## To do
Set down the material below word for word, with every line in its original order and form.

# Input data start

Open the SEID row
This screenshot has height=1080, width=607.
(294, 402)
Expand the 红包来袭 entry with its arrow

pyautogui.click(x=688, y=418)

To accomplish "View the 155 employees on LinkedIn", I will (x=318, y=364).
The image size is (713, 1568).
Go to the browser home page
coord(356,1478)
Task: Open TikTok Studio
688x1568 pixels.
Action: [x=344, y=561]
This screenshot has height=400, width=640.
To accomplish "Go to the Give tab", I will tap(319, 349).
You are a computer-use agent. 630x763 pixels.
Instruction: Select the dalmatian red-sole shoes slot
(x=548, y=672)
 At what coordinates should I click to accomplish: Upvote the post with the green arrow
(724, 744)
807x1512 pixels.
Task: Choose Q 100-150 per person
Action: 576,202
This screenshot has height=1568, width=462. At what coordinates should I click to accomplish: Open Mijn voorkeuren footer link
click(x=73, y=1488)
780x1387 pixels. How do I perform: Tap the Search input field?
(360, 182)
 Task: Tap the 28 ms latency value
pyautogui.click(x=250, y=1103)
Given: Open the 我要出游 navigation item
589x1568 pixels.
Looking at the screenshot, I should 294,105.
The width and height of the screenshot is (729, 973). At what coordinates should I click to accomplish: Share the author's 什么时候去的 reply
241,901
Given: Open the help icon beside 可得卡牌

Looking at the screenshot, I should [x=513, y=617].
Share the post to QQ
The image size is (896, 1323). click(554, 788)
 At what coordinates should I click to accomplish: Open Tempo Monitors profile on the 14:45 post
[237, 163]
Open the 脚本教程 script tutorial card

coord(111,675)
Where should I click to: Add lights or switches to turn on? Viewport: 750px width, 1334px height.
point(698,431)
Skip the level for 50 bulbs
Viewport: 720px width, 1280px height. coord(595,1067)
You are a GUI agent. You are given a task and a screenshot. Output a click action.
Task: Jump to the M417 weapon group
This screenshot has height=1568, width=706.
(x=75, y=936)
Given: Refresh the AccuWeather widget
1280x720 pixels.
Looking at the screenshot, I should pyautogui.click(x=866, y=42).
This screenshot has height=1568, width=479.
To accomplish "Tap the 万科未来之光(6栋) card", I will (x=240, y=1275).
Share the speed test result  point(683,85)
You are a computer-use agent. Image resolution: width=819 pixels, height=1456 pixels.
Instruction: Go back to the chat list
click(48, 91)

# Input data end

## Answer to this problem
Open the SEID row
This screenshot has height=1080, width=607.
(294, 402)
Expand the 红包来袭 entry with its arrow

pyautogui.click(x=688, y=418)

To accomplish "View the 155 employees on LinkedIn", I will (x=318, y=364).
The image size is (713, 1568).
Go to the browser home page
coord(356,1478)
Task: Open TikTok Studio
688x1568 pixels.
Action: [x=344, y=561]
This screenshot has height=400, width=640.
To accomplish "Go to the Give tab", I will tap(319, 349).
You are a computer-use agent. 630x763 pixels.
Instruction: Select the dalmatian red-sole shoes slot
(x=548, y=672)
 At what coordinates should I click to accomplish: Upvote the post with the green arrow
(724, 744)
807x1512 pixels.
Task: Choose Q 100-150 per person
Action: 576,202
This screenshot has height=1568, width=462. At what coordinates should I click to accomplish: Open Mijn voorkeuren footer link
click(x=73, y=1488)
780x1387 pixels. How do I perform: Tap the Search input field?
(360, 182)
 Task: Tap the 28 ms latency value
pyautogui.click(x=250, y=1103)
Given: Open the 我要出游 navigation item
589x1568 pixels.
Looking at the screenshot, I should 294,105.
The width and height of the screenshot is (729, 973). At what coordinates should I click to accomplish: Share the author's 什么时候去的 reply
241,901
Given: Open the help icon beside 可得卡牌

Looking at the screenshot, I should [x=513, y=617].
Share the post to QQ
The image size is (896, 1323). click(554, 788)
 At what coordinates should I click to accomplish: Open Tempo Monitors profile on the 14:45 post
[237, 163]
Open the 脚本教程 script tutorial card

coord(111,675)
Where should I click to: Add lights or switches to turn on? Viewport: 750px width, 1334px height.
point(698,431)
Skip the level for 50 bulbs
Viewport: 720px width, 1280px height. coord(595,1067)
You are a GUI agent. You are given a task and a screenshot. Output a click action.
Task: Jump to the M417 weapon group
This screenshot has height=1568, width=706.
(x=75, y=936)
Given: Refresh the AccuWeather widget
1280x720 pixels.
Looking at the screenshot, I should pyautogui.click(x=866, y=42).
This screenshot has height=1568, width=479.
To accomplish "Tap the 万科未来之光(6栋) card", I will (x=240, y=1275).
Share the speed test result  point(683,85)
You are a computer-use agent. Image resolution: width=819 pixels, height=1456 pixels.
Instruction: Go back to the chat list
click(48, 91)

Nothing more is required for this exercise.